Il sindacato parla di «disinteresse del Ministero dell’Istruzione e del Merito e l’inerzia della politica» sulla vicenda spiegando che «prima questo bacino di lavoratori faceva comodo, soprattutto durante le tornate elettorali. Oggi, invece, sembra essere diventato improvvisamente invisibile, perché forse gli obiettivi di qualche spaccone di corte sono stati raggiunti».

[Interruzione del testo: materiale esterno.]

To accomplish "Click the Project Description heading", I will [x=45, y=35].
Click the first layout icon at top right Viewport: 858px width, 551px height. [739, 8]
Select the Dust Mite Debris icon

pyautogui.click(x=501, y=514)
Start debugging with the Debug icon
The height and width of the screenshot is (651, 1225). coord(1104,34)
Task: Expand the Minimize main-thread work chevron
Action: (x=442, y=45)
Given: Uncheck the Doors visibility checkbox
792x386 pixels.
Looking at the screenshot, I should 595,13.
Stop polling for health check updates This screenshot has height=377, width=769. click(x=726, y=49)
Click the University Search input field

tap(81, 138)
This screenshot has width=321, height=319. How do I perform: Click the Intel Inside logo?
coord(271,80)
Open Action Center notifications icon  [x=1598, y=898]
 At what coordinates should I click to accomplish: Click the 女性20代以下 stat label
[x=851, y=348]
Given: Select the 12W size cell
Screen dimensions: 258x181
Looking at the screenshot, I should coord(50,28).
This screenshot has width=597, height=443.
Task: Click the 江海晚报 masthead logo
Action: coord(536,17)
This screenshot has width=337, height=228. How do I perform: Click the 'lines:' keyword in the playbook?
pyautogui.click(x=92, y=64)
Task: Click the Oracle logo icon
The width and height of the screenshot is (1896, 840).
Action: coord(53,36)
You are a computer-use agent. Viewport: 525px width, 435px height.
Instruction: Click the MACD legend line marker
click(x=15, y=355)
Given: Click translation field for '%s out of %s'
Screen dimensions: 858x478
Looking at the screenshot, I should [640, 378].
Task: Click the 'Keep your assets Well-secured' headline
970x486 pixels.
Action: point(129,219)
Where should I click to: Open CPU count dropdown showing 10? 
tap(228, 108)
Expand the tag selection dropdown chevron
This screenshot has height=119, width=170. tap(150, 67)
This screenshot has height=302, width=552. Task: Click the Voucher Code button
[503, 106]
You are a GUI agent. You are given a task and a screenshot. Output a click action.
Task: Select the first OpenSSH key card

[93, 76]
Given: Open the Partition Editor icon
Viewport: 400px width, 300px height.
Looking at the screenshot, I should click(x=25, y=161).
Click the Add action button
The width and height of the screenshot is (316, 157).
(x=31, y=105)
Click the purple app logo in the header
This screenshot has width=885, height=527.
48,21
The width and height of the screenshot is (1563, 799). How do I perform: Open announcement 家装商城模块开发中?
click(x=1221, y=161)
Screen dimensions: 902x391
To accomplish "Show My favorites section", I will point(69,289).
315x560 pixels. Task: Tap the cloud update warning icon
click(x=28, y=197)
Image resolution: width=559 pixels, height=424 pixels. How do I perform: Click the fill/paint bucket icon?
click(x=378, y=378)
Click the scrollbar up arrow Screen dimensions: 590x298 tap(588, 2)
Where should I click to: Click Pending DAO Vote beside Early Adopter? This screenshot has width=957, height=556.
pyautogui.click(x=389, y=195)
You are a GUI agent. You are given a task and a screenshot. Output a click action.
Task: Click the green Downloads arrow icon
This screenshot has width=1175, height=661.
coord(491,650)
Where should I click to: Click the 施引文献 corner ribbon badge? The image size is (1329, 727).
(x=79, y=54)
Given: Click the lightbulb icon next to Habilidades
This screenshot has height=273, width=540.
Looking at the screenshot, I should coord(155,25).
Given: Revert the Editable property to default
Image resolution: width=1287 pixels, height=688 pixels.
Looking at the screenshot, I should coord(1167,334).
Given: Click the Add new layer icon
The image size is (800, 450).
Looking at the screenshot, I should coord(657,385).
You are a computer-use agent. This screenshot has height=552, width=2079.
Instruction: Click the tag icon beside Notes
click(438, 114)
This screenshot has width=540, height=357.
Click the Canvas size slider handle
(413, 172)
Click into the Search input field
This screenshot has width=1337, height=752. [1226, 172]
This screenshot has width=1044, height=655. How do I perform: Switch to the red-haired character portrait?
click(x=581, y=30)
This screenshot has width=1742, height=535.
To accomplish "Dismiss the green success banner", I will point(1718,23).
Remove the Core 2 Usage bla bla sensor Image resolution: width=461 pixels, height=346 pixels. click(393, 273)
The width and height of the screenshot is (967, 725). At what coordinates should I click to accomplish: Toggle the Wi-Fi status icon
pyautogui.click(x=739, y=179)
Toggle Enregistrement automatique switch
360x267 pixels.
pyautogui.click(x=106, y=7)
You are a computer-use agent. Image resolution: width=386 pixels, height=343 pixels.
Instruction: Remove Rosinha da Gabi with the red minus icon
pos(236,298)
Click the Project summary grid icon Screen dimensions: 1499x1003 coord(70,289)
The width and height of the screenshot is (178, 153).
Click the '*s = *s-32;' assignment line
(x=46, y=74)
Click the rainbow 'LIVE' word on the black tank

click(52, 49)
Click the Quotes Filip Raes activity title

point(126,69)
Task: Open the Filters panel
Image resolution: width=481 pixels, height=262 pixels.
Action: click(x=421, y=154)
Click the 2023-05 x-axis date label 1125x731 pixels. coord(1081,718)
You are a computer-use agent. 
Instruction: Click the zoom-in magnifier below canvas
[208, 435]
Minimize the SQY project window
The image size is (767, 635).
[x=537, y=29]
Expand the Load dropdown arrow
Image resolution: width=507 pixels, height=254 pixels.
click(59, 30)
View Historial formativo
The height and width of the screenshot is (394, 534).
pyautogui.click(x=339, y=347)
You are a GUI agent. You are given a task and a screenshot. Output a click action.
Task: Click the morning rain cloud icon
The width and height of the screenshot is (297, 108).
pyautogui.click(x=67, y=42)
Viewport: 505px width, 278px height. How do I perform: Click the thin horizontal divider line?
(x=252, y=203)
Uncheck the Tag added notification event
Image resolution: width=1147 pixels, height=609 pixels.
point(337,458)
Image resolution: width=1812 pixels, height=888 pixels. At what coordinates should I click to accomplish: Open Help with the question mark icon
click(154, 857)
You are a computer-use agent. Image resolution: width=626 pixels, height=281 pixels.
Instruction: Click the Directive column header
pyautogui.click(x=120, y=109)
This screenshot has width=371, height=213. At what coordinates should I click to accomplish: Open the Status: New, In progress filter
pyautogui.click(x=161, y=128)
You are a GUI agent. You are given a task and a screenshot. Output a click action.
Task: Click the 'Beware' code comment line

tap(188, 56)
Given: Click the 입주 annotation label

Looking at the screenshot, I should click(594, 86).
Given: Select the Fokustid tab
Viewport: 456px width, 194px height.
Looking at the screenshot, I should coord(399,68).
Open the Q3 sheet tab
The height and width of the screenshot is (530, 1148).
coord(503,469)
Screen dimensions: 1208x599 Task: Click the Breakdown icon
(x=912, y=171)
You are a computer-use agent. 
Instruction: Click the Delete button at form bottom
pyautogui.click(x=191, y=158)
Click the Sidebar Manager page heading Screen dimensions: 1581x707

Tirocinanti ministeriali senza rinnova contrattuale

L’USB in merito ai tirocinanti ministeriali parla di un bacino di lavoratori usati nelle scuole e poi «abbandonati», dopo aver svolto un servizio a tempo determinato con contratti da 18 mesi (a 18 ore settimanali) e una successiva proroga di ulteriori 12 mesi. «Ai piani alti si parla continuamente di azzerare il precariato. Ma ai piani bassi, negli scantinati della politica e delle istituzioni, c’è chi continua a vivere nell’angoscia, senza reddito e senza alcuna prospettiva per il futuro. Si parla di lavoro, di dignità e di modernizzazione, – attacca il sindacato – ma quando si arriva alla realtà concreta dei lavoratori calabresi, improvvisamente tutto si trasforma in silenzio, rinvii e scaricabarile».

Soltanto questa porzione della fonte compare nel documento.